- _Problem requirements_:
Please print the whole of the listing that follows exactly.

- _Given data_:
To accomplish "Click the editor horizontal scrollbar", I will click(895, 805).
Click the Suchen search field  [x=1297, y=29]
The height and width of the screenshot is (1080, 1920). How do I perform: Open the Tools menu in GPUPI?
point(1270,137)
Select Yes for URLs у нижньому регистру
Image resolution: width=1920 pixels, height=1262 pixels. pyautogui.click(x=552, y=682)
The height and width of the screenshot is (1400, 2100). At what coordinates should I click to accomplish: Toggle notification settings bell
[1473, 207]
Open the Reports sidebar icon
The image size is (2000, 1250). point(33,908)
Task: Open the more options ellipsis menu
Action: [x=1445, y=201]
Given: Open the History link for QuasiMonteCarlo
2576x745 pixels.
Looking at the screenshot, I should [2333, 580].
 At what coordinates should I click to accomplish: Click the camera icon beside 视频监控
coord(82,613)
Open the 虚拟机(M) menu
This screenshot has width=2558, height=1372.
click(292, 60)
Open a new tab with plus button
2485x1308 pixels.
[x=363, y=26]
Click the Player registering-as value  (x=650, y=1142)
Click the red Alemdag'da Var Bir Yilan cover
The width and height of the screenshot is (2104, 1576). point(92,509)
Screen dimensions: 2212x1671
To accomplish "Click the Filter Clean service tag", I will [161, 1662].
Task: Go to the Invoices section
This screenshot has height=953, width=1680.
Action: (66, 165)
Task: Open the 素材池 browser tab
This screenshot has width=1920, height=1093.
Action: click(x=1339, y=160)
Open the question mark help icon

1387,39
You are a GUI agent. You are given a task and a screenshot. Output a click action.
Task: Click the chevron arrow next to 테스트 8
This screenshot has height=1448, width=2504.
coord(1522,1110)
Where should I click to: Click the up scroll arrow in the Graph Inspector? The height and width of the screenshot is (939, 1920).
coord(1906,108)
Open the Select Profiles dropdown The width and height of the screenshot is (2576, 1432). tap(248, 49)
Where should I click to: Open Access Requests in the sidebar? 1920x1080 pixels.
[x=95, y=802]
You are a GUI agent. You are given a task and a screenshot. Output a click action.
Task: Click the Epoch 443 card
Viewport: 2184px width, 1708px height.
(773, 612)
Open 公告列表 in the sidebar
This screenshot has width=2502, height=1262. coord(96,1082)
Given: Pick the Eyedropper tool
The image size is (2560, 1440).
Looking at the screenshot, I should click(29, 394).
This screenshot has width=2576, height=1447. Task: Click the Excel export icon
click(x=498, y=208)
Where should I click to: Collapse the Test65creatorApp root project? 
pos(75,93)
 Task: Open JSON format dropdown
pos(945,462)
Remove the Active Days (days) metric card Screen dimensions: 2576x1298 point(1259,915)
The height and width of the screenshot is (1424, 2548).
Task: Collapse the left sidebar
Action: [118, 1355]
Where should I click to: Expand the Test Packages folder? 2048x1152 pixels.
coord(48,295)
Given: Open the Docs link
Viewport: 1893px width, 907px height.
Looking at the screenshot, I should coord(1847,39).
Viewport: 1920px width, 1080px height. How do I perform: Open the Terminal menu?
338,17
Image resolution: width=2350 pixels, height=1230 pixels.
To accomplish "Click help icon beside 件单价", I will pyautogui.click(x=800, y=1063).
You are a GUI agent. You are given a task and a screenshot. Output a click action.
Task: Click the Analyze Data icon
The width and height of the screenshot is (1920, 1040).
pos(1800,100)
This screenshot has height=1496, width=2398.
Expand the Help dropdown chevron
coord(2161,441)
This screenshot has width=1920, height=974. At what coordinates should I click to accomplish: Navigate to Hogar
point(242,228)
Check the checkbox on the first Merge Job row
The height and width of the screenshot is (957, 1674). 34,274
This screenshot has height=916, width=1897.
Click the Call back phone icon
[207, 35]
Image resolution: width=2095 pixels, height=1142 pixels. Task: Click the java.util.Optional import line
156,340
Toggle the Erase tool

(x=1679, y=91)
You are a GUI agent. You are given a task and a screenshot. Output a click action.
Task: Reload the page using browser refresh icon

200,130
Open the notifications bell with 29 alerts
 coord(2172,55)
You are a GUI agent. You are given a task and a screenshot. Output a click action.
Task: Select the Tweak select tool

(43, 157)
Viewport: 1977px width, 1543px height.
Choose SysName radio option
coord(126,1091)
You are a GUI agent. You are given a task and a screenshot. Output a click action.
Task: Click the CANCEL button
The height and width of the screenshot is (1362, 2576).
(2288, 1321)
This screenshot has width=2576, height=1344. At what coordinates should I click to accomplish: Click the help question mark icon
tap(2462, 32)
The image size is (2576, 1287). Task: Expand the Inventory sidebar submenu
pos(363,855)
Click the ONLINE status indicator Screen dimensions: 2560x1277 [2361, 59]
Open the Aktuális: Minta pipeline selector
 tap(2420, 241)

- _Completed exercise_:
To accomplish "Click the editor horizontal scrollbar", I will click(895, 805).
Click the Suchen search field  [x=1297, y=29]
The height and width of the screenshot is (1080, 1920). How do I perform: Open the Tools menu in GPUPI?
point(1270,137)
Select Yes for URLs у нижньому регистру
Image resolution: width=1920 pixels, height=1262 pixels. pyautogui.click(x=552, y=682)
The height and width of the screenshot is (1400, 2100). At what coordinates should I click to accomplish: Toggle notification settings bell
[1473, 207]
Open the Reports sidebar icon
The image size is (2000, 1250). point(33,908)
Task: Open the more options ellipsis menu
Action: [x=1445, y=201]
Given: Open the History link for QuasiMonteCarlo
2576x745 pixels.
Looking at the screenshot, I should [2333, 580].
 At what coordinates should I click to accomplish: Click the camera icon beside 视频监控
coord(82,613)
Open the 虚拟机(M) menu
This screenshot has width=2558, height=1372.
click(292, 60)
Open a new tab with plus button
2485x1308 pixels.
[x=363, y=26]
Click the Player registering-as value  (x=650, y=1142)
Click the red Alemdag'da Var Bir Yilan cover
The width and height of the screenshot is (2104, 1576). point(92,509)
Screen dimensions: 2212x1671
To accomplish "Click the Filter Clean service tag", I will [161, 1662].
Task: Go to the Invoices section
This screenshot has height=953, width=1680.
Action: (66, 165)
Task: Open the 素材池 browser tab
This screenshot has width=1920, height=1093.
Action: click(x=1339, y=160)
Open the question mark help icon

1387,39
You are a GUI agent. You are given a task and a screenshot. Output a click action.
Task: Click the chevron arrow next to 테스트 8
This screenshot has height=1448, width=2504.
coord(1522,1110)
Where should I click to: Click the up scroll arrow in the Graph Inspector? The height and width of the screenshot is (939, 1920).
coord(1906,108)
Open the Select Profiles dropdown The width and height of the screenshot is (2576, 1432). tap(248, 49)
Where should I click to: Open Access Requests in the sidebar? 1920x1080 pixels.
[x=95, y=802]
You are a GUI agent. You are given a task and a screenshot. Output a click action.
Task: Click the Epoch 443 card
Viewport: 2184px width, 1708px height.
(773, 612)
Open 公告列表 in the sidebar
This screenshot has width=2502, height=1262. coord(96,1082)
Given: Pick the Eyedropper tool
The image size is (2560, 1440).
Looking at the screenshot, I should click(29, 394).
This screenshot has width=2576, height=1447. Task: Click the Excel export icon
click(x=498, y=208)
Where should I click to: Collapse the Test65creatorApp root project? 
pos(75,93)
 Task: Open JSON format dropdown
pos(945,462)
Remove the Active Days (days) metric card Screen dimensions: 2576x1298 point(1259,915)
The height and width of the screenshot is (1424, 2548).
Task: Collapse the left sidebar
Action: [118, 1355]
Where should I click to: Expand the Test Packages folder? 2048x1152 pixels.
coord(48,295)
Given: Open the Docs link
Viewport: 1893px width, 907px height.
Looking at the screenshot, I should coord(1847,39).
Viewport: 1920px width, 1080px height. How do I perform: Open the Terminal menu?
338,17
Image resolution: width=2350 pixels, height=1230 pixels.
To accomplish "Click help icon beside 件单价", I will pyautogui.click(x=800, y=1063).
You are a GUI agent. You are given a task and a screenshot. Output a click action.
Task: Click the Analyze Data icon
The width and height of the screenshot is (1920, 1040).
pos(1800,100)
This screenshot has height=1496, width=2398.
Expand the Help dropdown chevron
coord(2161,441)
This screenshot has width=1920, height=974. At what coordinates should I click to accomplish: Navigate to Hogar
point(242,228)
Check the checkbox on the first Merge Job row
The height and width of the screenshot is (957, 1674). 34,274
This screenshot has height=916, width=1897.
Click the Call back phone icon
[207, 35]
Image resolution: width=2095 pixels, height=1142 pixels. Task: Click the java.util.Optional import line
156,340
Toggle the Erase tool

(x=1679, y=91)
You are a GUI agent. You are given a task and a screenshot. Output a click action.
Task: Reload the page using browser refresh icon

200,130
Open the notifications bell with 29 alerts
 coord(2172,55)
You are a GUI agent. You are given a task and a screenshot. Output a click action.
Task: Select the Tweak select tool

(43, 157)
Viewport: 1977px width, 1543px height.
Choose SysName radio option
coord(126,1091)
You are a GUI agent. You are given a task and a screenshot. Output a click action.
Task: Click the CANCEL button
The height and width of the screenshot is (1362, 2576).
(2288, 1321)
This screenshot has width=2576, height=1344. At what coordinates should I click to accomplish: Click the help question mark icon
tap(2462, 32)
The image size is (2576, 1287). Task: Expand the Inventory sidebar submenu
pos(363,855)
Click the ONLINE status indicator Screen dimensions: 2560x1277 [2361, 59]
Open the Aktuális: Minta pipeline selector
 tap(2420, 241)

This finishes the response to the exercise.